Хотела приписать еще что-нибудь, но остановила себя — во всём нужна мера.

«Пусть думает, что это письмо конкуренты по выборам послали, — Наталья мстительно прищурилась, перечитав текст. — Мне всё-таки не нужно портить с ним отношения. А вот его жена… Посмотрим, испортит ли их она!»

И Куницына, зло поджав губы, ткнула пальцем в кнопку отправки.

9

Динамики ожили, окатив здание аэропорта Шенефельд переливчатой звуковой волной, и мелодичный голос зашпрехал:

— Sehr geehrte Passagiere! Flug SU 2317 nach Moskau verzögert sich wegen schlechten Wetters. Wir entschuldigen uns!*

Состроив грустную рожицу, Анюта перевела:

— Наш рейс задерживают из-за плохой погоды.
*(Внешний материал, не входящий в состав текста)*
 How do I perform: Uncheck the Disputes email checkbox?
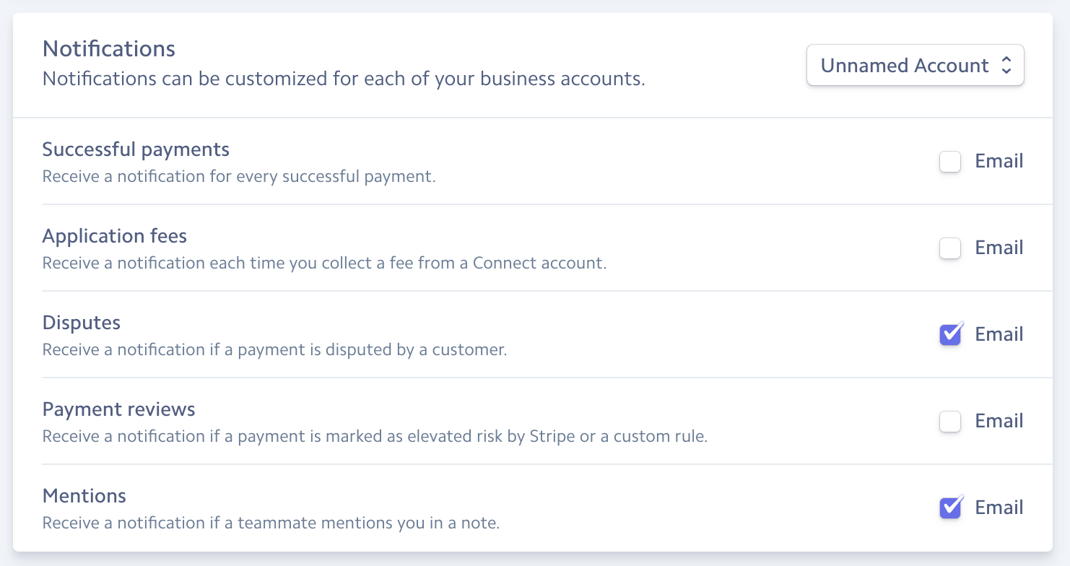[x=950, y=335]
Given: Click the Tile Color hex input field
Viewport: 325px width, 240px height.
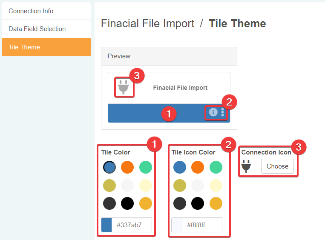Looking at the screenshot, I should coord(132,225).
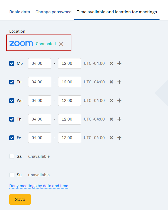Screen dimensions: 168x210
Task: Click the Zoom logo
Action: 21,44
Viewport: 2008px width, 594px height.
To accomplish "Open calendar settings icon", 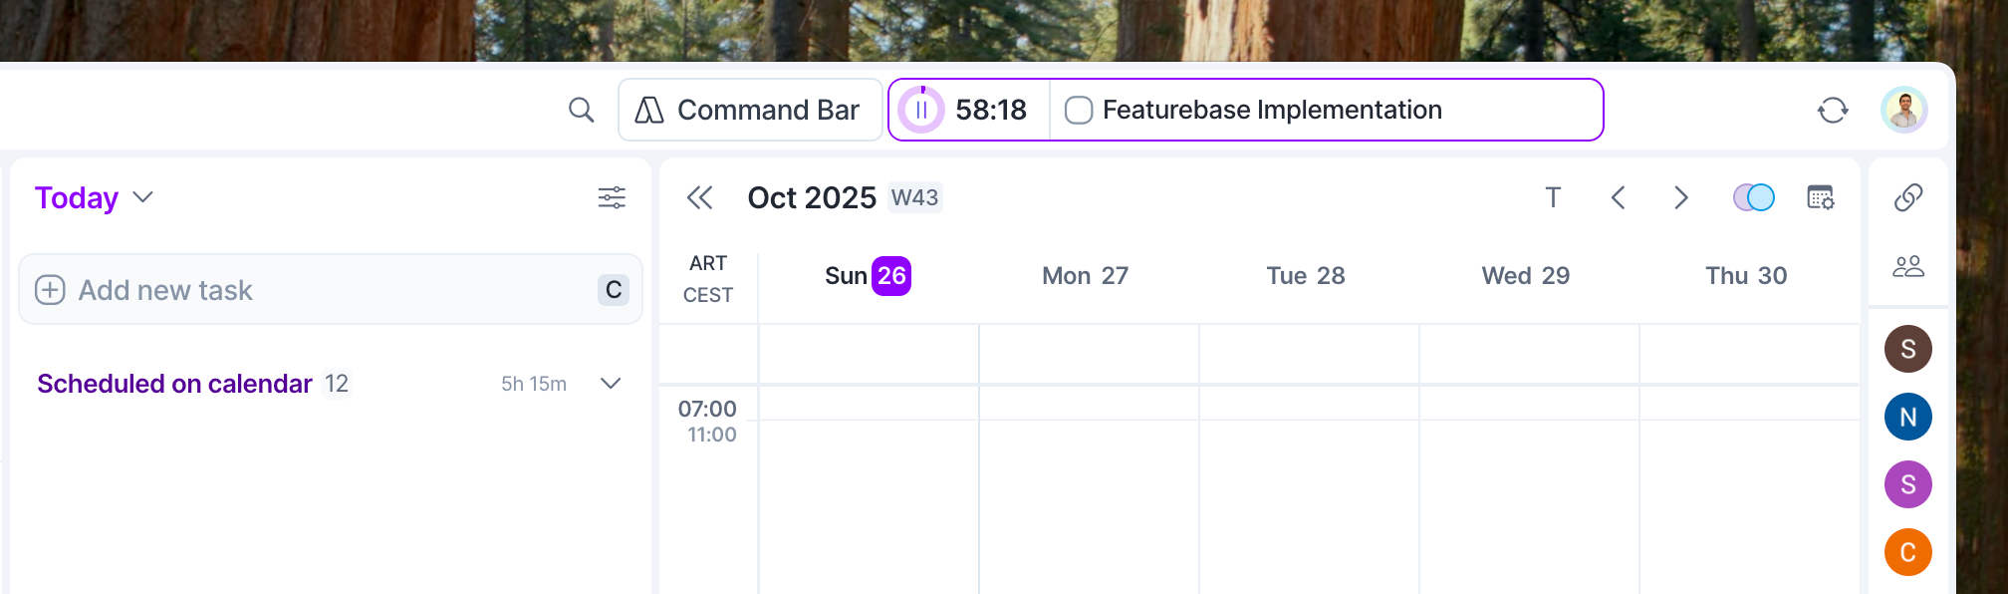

— Так я и думал! — возмущенно всплеснул руками Петр Тимофеевич, и облокотился на спинку инвалидной коляски. Его одутловатое лицо с кустистыми смоляными бровями было посеревшим от усталости.
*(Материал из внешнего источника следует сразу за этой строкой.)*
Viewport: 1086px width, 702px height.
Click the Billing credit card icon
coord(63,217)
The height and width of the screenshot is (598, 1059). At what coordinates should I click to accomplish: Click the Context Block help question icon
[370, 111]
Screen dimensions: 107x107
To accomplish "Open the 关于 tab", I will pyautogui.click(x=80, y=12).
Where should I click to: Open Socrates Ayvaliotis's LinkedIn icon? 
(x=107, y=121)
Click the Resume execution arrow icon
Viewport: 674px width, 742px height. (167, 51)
— Я тоже, потому что Лесси еще в такси поскуливать начал. Он всегда так перед грозой, волнуется, — не поворачивая головы, отозвалась пианистка Катя — худощавая, коротко стриженая блондинка. Протянув руку, она нащупала холку своей собаки-поводыря — крупной овчарки, смирно сидевшей справа от хозяйки. Запустила пальцы в шерсть, потрепала любовно: — Спокойно, Лессик, мы под дождь не пойдем.
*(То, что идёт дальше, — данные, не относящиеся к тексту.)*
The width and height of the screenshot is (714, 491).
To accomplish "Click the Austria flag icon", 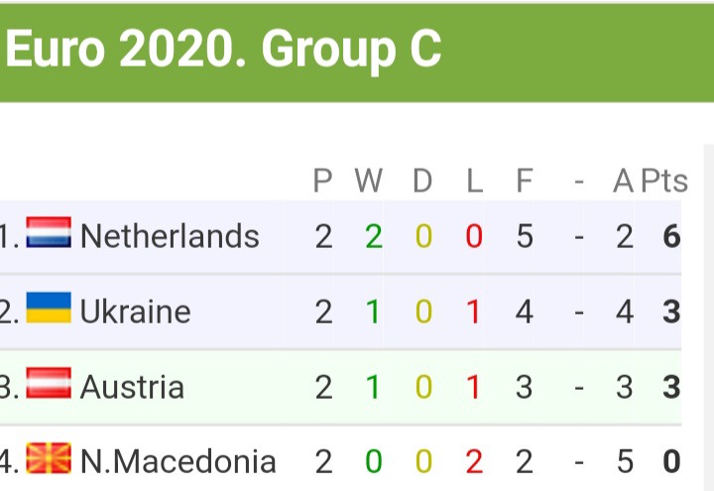I will [49, 385].
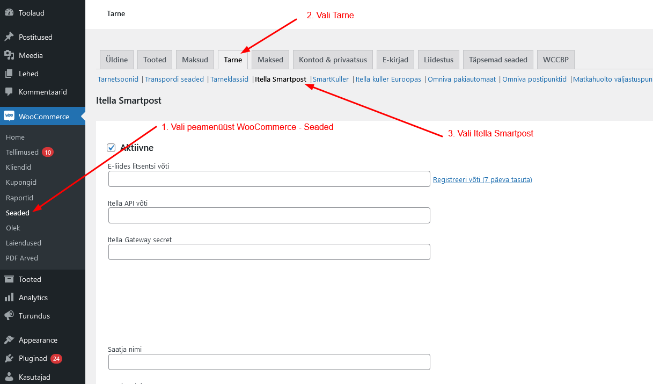Click the WooCommerce logo icon
Image resolution: width=653 pixels, height=384 pixels.
[9, 117]
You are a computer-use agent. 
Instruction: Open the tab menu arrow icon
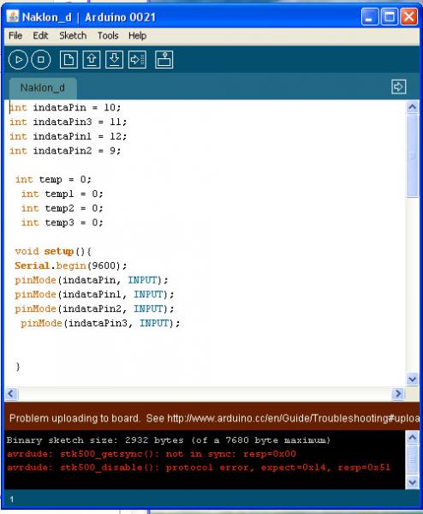point(399,87)
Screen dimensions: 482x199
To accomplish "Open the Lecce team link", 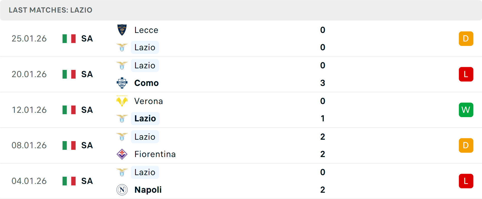I will [x=146, y=30].
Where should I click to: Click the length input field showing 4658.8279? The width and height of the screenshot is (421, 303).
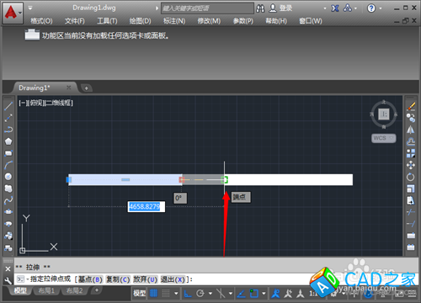click(147, 207)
Остальные шесть участников балетной труппы тоже загомонили, выражая неудовольствие. А Элина Совка озабоченно глянула на часы. Двадцать два четырнадцать. Их рейс должен вылететь в половине первого ночи. Посадку для людей с ограниченными возможностями объявляют примерно за полтора часа до отправления, вот они и прибыли заблаговременно, едва успев переодеться после заключительного выступления. Все были вымотаны донельзя, и нервничали от нетерпения: домой, скорее домой! Но в высокие окна аэропорта хлестала вода — будто из пожарного брандспойта. Ветвистые вспышки молний и грохот разъяренных, сталкивающихся лбами, туч не оставляли надежды на то, что гроза закончится быстро.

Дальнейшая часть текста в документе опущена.